I was eleven-years-old at the time, though I would turn twelve over the summer holidays. The youngest in my year at school, I remember arguing with my headmaster that summer term about a rule that I thought at the time was very unfair. At Beaudesert Park prep school you had to be twelve-years-old to wear long trousers. Throughout the year, the rest of my class had gradually achieved the grown-up status brought about by wearing ‘longs’, until I was the only one left in what I perceived to be the juvenile trappings of shorts and long socks. So, unlike today’s young people, who fight to be allowed to wear shorts to school in hot weather, I was campaigning for the right to wear itchy crimplene long trousers in a heatwave. I can’t remember whether or not I won. I suspect I lost.
That year, the Wall’s ice-cream factory in Gloucester reported an ‘all-time peak’ in production. I wasn’t interested in Walls ice-cream, though. All I wanted to eat was Winstones ice-cream, bought from a green and cream coloured ice-cream van on Minchinhampton Common. The texture was slightly gritty; there was only one flavour – vanilla; the cones were basic and perhaps not quite as crispy as they should have been; but a Winstones ice-cream was the best thing ever. Their factory on neighbouring Rodborough Common now has its own cafe and ice-cream parlour – and they sell a myriad of flavours, designed to tempt discerning Cotswold palates: spiced plumb, rhubarb crumble, honey and ginger. But for me, the only ice-cream to buy remains their basic vanilla. It tastes of childhood. As long as it comes with a flake, of course.

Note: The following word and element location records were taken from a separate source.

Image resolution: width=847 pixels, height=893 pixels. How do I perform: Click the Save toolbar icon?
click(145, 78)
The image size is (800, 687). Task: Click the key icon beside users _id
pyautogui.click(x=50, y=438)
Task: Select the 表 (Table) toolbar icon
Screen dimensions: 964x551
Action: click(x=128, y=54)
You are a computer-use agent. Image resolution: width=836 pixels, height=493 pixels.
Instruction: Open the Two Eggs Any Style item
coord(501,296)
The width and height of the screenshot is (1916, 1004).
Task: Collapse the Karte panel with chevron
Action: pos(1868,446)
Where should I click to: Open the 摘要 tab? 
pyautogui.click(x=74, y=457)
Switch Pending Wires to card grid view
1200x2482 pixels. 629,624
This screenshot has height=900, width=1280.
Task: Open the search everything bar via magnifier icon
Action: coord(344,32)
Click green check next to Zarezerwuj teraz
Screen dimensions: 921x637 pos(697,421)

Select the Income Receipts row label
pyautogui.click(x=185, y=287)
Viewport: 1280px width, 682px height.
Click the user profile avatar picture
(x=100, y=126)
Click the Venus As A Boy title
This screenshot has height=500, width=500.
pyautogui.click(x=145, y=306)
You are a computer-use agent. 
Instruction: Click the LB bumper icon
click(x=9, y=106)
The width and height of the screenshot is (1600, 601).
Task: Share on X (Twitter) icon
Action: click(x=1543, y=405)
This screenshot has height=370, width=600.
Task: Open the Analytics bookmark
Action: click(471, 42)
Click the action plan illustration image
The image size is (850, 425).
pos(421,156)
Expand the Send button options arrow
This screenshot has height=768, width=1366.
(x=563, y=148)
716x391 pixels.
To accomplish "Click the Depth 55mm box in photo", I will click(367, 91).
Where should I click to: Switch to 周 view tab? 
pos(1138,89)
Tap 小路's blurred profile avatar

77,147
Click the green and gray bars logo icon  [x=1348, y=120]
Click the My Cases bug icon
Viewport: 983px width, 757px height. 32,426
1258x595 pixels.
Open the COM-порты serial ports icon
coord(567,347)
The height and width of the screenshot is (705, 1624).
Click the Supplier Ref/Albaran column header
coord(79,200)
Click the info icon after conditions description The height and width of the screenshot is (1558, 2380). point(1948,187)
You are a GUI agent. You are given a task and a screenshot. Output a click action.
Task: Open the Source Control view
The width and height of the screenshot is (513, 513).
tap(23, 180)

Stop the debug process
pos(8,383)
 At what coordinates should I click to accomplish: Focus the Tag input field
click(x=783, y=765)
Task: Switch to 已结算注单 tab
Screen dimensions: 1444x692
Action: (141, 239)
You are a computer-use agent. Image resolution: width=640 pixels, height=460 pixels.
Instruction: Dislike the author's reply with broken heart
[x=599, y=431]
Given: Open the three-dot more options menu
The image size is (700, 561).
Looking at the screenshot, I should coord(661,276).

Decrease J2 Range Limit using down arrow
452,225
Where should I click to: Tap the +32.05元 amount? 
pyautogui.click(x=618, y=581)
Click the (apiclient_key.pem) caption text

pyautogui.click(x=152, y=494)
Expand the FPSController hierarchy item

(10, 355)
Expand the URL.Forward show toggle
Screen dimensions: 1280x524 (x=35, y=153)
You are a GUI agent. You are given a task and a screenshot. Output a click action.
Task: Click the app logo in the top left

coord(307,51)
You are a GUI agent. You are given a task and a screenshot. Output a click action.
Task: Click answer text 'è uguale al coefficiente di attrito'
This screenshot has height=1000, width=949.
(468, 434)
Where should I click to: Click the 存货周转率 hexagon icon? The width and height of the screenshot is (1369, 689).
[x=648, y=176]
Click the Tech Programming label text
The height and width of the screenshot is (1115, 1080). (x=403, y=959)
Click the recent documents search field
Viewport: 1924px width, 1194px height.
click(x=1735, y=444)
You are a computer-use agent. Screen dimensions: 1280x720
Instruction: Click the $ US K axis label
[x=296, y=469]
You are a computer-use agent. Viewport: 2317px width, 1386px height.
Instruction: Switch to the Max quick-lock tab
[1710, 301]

We holidayed in Bosham, in West Sussex. The journey, in our green Saab estate, windows down (no air conditioning), Jimmy Young on Radio 2 going in and out of reception (medium wave only) took about 4 hours – with the traffic “bumper to bumper”. Waggoners’ Walk and “Raymondo” demanding, “What’s the recipe today, Jim?”. Mum was (and still is) a saint. Dad joined us briefly on one weekend. (Things were not good between them at the time.) Our holiday home, owned by family friends, was right on the quayside. My brother and I were able to sail toy yachts and swim directly off the front steps of the house when the tide came in. We could amuse ourselves by watching the sea rise over the parked cars of tourists who hadn’t believed the “this road gets flooded at high tide” signs. When the tide was out, we played tennis and flew kites, made for us by our next-door neighbour: exquisite paper fabrications, quite different from the Peter Powell Stunt kite we had back home in Gloucestershire. We built sandcastles on West Wittering beach; made the annual pilgrimage to the Weald and Downland Open Air Museum and the strange little museum of taxidermy in Arundel. There were no iPads, no X-boxes, no music on demand.
For the rest of the summer, we were at home. My brother and I really were sent out of the house first thing with packs of sandwiches, crisps and a fizzy drink (and the family dogs to look after us) – and told not to come home before tea-time. The same went for our friends. Children and dogs all pretty much went feral for several weeks. We played in the fields that surrounded the village, built camps, made and sailed toy boats on the brook at the bottom of the hill, though I guess there wasn’t much water that summer. Mum didn’t have to organise ‘playdates’ for me and my brother, though we did, every Tuesday, make the trip to Bristol to go ice skating; and I also remember the thrill of the very modern wave machine at Swindon’s then new ‘Oasis’ leisure centre. At some point that summer, there would have been Scout camp, but my Troop didn’t do a full week away, just a weekend at Cranham.
The dogs were allowed to roam the village, with or without accompanying children. Hodges, our Labrador-Boxer cross, was very friendly with the vicar’s dog, Garth. The two of them had a habit of sprawling in front of the main door of the church on a Sunday morning. The congregation was expected to step over them, quietly so as not to wake them, when they left after Sunday matins.
I have no doubt that today’s children will look back on the summer of 2018 with fondness when they are middle-aged. They too will marvel at the comparative simplicity of their childhoods and the modest fun they enjoyed. But I can’t help feeling that my generation may have been the last to have enjoyed a real British childhood – one of scraped knees, uncomplicated pleasures and, of course, lashings of ginger beer.